The *Association of Mouth and Foot Painting Artists of the World (AMFPA)* was founded as the *Vereinigung der Mund- und Fussmalenden Künstler in aller Welt, e. V. (VDMFK)*[1], in Liechtenstein in 1956. It is a commercial group of publishing houses that employs artists, who, for reasons of illness, accident or congenital disability have no use of their hands, and who use either their mouth or feet to create their work.
Prominent members include Alison Lapper and Simona Atzori.
The main product of the company is Christmas cards with motifs painted by the member artists. These cards are sold every year in the months leading up to Christmas via direct mailing in 46 countries around the world (2004). Other products available through AMFPA include postcards, art prints and calendars.
The parent company in Liechtenstein acquires the reproduction rights of a given artwork and distributes it internationally.

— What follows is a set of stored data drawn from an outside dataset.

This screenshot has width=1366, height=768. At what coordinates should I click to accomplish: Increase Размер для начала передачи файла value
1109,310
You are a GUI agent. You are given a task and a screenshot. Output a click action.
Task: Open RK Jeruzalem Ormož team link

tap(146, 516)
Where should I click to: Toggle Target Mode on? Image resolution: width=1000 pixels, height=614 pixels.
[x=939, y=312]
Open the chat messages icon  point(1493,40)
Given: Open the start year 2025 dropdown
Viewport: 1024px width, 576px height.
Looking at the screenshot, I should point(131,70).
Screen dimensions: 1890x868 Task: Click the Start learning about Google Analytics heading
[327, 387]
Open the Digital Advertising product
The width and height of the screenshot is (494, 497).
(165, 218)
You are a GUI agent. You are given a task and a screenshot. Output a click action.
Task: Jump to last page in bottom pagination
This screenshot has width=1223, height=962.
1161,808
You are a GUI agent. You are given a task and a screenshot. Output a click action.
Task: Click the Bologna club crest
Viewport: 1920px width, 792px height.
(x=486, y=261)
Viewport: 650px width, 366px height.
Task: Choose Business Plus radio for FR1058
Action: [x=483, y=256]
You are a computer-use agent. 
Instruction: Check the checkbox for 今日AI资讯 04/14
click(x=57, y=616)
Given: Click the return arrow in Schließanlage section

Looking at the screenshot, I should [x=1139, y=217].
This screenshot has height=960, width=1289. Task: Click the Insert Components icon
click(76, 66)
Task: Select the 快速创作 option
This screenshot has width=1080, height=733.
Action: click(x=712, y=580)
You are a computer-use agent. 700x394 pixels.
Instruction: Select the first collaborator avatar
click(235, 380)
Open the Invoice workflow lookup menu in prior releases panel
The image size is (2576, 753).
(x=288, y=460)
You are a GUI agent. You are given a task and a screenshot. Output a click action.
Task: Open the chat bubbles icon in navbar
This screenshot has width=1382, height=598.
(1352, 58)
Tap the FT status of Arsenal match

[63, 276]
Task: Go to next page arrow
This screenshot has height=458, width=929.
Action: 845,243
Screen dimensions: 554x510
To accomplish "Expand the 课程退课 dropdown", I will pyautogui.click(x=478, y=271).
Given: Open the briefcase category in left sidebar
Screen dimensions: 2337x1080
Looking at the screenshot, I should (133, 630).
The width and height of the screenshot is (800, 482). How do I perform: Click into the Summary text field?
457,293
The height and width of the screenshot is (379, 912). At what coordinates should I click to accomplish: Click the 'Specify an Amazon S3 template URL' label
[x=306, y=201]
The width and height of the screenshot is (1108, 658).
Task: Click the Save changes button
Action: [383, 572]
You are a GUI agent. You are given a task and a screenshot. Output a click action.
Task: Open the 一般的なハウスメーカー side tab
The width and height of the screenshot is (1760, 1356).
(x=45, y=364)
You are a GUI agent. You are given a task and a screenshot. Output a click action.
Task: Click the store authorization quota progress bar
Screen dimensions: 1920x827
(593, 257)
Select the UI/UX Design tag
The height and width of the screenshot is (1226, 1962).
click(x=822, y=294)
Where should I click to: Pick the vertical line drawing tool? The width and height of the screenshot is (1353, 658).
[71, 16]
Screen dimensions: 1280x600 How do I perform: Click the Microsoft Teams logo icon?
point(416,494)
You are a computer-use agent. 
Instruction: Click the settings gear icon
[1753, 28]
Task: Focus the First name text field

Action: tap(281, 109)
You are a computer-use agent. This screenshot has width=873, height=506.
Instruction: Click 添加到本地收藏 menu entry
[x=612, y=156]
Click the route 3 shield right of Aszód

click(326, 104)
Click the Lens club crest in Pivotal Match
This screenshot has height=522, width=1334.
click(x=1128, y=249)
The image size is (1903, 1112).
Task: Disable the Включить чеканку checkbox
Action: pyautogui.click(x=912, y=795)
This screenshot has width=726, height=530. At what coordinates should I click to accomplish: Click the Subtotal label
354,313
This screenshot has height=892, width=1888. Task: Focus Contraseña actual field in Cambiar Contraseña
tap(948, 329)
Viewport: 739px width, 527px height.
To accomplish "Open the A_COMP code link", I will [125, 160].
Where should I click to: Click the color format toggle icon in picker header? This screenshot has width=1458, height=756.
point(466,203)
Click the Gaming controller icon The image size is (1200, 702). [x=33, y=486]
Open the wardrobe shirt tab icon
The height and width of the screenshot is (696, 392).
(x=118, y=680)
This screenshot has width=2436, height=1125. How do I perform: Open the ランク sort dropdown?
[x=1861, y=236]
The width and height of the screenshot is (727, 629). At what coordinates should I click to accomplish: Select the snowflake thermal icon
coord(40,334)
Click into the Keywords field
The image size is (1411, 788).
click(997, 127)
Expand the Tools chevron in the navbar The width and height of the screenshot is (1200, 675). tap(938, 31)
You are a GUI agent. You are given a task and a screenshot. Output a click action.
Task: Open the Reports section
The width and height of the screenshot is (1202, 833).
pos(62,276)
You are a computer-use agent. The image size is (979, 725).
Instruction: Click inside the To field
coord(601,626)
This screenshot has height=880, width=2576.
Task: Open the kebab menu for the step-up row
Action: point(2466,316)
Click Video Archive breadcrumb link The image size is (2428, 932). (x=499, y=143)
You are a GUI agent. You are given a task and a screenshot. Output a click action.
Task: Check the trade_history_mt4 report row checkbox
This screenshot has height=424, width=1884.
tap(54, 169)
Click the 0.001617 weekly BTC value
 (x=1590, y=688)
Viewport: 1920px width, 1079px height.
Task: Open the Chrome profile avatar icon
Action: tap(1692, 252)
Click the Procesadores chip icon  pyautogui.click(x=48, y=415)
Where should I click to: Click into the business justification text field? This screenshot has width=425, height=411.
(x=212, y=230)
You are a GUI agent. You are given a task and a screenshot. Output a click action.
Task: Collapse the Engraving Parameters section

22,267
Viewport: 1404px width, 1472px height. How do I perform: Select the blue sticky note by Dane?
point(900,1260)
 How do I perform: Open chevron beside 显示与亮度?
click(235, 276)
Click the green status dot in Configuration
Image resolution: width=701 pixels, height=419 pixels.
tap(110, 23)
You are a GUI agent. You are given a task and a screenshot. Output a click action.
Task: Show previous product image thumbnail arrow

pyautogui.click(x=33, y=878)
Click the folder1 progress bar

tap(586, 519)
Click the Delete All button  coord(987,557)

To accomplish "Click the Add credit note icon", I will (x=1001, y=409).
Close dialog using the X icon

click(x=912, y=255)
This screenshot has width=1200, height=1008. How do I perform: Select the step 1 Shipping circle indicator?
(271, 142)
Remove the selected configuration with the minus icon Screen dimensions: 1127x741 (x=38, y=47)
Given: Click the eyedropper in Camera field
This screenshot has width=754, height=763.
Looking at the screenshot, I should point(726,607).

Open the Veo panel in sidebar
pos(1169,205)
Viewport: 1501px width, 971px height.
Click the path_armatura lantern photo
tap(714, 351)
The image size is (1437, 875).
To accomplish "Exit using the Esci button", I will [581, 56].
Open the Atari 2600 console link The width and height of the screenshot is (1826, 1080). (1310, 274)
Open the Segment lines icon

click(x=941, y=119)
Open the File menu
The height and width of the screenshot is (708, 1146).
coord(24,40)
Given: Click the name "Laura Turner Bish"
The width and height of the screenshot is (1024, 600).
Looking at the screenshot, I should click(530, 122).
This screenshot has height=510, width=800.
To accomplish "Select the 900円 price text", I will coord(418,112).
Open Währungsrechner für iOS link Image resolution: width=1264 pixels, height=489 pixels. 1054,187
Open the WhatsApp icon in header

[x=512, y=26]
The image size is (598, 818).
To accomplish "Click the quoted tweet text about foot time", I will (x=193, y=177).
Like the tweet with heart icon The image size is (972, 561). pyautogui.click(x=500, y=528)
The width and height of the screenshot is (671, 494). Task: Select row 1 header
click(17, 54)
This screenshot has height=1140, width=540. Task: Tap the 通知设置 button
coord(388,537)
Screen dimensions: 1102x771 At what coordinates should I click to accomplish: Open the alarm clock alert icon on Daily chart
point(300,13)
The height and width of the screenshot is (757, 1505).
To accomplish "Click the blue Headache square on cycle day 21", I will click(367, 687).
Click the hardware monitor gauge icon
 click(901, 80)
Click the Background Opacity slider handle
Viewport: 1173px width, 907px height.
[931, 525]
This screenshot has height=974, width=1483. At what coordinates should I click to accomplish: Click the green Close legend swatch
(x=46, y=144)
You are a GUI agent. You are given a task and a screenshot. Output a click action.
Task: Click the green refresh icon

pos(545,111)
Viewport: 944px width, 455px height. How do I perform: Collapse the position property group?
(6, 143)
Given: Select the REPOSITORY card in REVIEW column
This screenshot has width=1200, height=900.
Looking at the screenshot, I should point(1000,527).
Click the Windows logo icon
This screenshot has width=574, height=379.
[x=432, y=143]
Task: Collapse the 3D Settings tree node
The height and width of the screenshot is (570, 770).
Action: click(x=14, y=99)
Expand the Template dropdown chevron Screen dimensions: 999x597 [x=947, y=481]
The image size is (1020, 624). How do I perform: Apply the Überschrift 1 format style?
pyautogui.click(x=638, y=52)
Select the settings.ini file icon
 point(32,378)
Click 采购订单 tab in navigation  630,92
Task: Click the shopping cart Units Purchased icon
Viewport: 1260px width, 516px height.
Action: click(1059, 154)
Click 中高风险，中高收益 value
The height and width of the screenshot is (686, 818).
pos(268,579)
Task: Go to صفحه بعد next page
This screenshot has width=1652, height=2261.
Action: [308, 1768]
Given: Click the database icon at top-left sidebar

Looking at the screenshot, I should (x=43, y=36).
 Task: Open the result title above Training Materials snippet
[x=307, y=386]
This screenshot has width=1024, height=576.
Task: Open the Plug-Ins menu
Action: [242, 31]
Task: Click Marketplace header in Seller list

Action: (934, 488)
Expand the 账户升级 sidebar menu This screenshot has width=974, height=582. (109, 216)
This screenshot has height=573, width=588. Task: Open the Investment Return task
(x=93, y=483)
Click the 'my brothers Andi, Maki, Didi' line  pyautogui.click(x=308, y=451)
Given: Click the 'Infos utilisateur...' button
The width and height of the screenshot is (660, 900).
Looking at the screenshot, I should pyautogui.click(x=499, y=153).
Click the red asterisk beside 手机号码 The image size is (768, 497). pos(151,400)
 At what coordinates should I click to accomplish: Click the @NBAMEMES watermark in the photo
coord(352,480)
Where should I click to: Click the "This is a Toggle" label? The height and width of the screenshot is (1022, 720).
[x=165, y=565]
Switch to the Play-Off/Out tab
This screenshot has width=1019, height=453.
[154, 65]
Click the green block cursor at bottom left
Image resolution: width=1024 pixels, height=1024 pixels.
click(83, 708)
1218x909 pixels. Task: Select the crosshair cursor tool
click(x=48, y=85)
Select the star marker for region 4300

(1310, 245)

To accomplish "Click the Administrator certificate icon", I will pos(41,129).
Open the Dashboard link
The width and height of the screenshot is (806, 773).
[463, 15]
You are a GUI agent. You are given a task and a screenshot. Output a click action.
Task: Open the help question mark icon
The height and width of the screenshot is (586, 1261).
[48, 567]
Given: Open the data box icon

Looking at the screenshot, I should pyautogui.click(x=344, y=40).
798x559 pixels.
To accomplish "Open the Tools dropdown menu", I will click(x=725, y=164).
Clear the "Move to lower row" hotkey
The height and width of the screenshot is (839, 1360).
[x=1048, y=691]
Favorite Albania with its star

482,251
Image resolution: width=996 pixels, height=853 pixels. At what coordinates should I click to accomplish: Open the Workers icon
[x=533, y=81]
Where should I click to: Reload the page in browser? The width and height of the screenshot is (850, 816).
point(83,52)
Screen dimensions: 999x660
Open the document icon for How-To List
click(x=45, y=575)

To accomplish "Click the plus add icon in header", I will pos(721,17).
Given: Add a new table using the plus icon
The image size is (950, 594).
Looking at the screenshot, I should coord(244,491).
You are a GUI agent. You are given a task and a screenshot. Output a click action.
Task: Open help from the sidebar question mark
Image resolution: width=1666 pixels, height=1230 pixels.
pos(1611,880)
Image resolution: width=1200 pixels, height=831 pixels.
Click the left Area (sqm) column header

The original works are also sold at exhibitions held throughout the world. ....
The AMFPA has in later years been the subject of several exposés in German, French, Swiss, Swedish, Norwegian, Polish, British, Canadian and Danish media, suggesting unethical behaviour within the organization. The coverage has spurred criticism from charity, consumer and handicap organizations. The criticism includes:

That AMFPA effectively poses as a charity organization although it is purely a commercial venture, in effect conning charitable people out of money..[2][3][4] [5]
That only a fraction of the surplus is paid out to the handicapped artists, since only 94 (2008) of them are fully employed by the company, which in turn allegedly turns a world wide profit in the hundreds of millions US$. [5][6][7]The precise world wide profit is confidential.
That high salaries, favourable loans and property lease contracts are given to AMFPAs long-time legal adviser Herbert Batliner, his friends and family and other lawyers employed at the AMFPA. [2][4][5][7] Recently retired Batliner is himself a controversy, being previously accused of money laundering for Colombian drug barons and for his alleged involvement in the 1999 German CDU contribution scandal.[8][9]
That funds are being diverted to unknown parties via a network of "mailbox" companies. [6][7]
The use of high pressure sales tactics by sending its main sales item, Christmas card packages to consumers via unsolicited direct mail with an option to pay afterwards.[4]
The secrecy maintained by the company.


----------



## santin (20 Nov 2012)

*Scam*

It is a scam, since when does Saint Patrick's day fall on the 18th of March.


----------



## Leo (20 Nov 2012)

santin said:


> It is a scam, since when does Saint Patrick's day fall on the 18th of March.


 
Pardon?


----------



## orka (20 Nov 2012)

I thought the question/comment was a windup so wasn't going to bother replying.  I presume the M&F calendar has St Patricks Day as March 18th - which obviously isn't strictly correct but in 2013, the SPD bank holiday is on Monday the 18th so the calendar is correct if it lists it as St Patricks Day Holiday ~ March 18th.


----------



## Leo (21 Nov 2012)

I was wondering why someone would register to post such a comment to a year old thread!


----------



## Time (21 Nov 2012)

Because it is that time of year again. These guys are over active from mid November each year.


----------



## amtc (22 Nov 2012)

Yeah I got a packet this morning


----------



## RichInSpirit (22 Nov 2012)

I think they're very handy as I don't have to buy Christmas cards then. 
Not that I sent a lot of them of course.
Sure they won't know if they're paid for or not


----------



## moonman (25 Nov 2012)

i received them for years , and i never paid for them , as i only pay for something i ask for. i sent them as christmas cards to family and friends for years . eventually they stopped sending them to me.  i wouldn't mind a couple of packets of them this year the way things are.


----------